> **Document excerpt**:
> Zuckerberg does not have a finger in this pie and that should be an alarming sign for any Facebook share holders.
Why? Facebook can wait until one proves to be the winner and buy them out. Or, in case the target is unwilling to be taken over (like Snapchat was), Facebook simply integrates their model into FB/Instagram, exposes it to billions of people at once and crushes the target.
ByteDance is valued at over $80 billion, if the Chinese government would even allow the purchase. They've also invested a helluva lot of machine learning resources into building a platform that's hard to copy.
Hard to copy??? It's 30 second videos. They don't have any amount of machine learning or tech that FB doesn't, and in this case we're just talking about user recommendations, which FB is the absolute master of (perhaps on the level of Google, but no one else is close to those two).
If it was that easy, Tencent would already have copied them. Google's video recommendations (at least on YouTube) are absolutely horrible, and Facebook has almost zero experience recommending videos. Effective recommendations really make a difference; that's how ByteDance's first product, Toutiao, a news aggregator, became so popular.
People use youtube for more than 40 minutes at a time on average, FB; 20 minutes. These are because their recommendation systems are, counter to your opinion, really good. Facebook's whole business depends on presenting posts based on how likely you are to engage with them. Other companies might not want to copy TikTok right now because it brings in a whopping $3 million per month, so probably not worth it. There are more reasons behind not copying a business than the ease of doing so.
I'm not sure they can truly afford it at TikTok's current valuation. TikTok's maker, ByteDance, also has a "revenue moat" in the form of their news app.
The time to buy TikTok was three years and 500M users ago.

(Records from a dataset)

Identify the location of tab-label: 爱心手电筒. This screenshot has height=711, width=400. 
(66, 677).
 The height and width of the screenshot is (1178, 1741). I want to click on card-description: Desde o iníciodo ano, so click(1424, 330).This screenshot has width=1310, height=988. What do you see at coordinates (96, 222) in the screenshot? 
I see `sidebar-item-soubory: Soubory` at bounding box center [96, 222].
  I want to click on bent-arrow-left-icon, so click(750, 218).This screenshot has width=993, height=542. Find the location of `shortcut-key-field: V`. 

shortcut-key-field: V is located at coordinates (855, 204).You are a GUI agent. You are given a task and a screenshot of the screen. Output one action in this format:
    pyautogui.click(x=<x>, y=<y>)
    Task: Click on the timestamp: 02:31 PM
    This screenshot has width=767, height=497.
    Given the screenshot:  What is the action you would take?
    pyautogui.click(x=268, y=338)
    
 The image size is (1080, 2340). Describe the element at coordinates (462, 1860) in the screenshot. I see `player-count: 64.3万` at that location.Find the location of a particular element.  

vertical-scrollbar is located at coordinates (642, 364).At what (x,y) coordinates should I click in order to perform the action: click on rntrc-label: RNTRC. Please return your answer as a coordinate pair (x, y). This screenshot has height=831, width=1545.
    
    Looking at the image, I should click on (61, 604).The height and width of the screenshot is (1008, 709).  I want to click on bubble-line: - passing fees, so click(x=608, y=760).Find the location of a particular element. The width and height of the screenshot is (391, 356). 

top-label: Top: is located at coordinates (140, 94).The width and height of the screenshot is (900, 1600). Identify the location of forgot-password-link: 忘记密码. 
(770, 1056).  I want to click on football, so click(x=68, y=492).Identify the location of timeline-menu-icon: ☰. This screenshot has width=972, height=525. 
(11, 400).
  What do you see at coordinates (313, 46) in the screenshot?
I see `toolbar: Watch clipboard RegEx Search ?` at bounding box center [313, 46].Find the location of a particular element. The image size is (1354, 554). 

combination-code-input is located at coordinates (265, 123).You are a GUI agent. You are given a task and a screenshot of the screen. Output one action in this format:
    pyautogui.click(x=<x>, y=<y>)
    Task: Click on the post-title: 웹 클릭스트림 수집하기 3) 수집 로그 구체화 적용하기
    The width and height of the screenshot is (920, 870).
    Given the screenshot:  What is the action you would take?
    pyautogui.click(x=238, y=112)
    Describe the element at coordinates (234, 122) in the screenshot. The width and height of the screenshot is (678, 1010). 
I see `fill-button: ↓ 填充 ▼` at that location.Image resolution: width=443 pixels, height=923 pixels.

> **Work request**: List every length of time stated with a number in the discussion about TikTok. You won't need the records for this.

> **The completed task**:
30 seconds
40 minutes
20 minutes
three years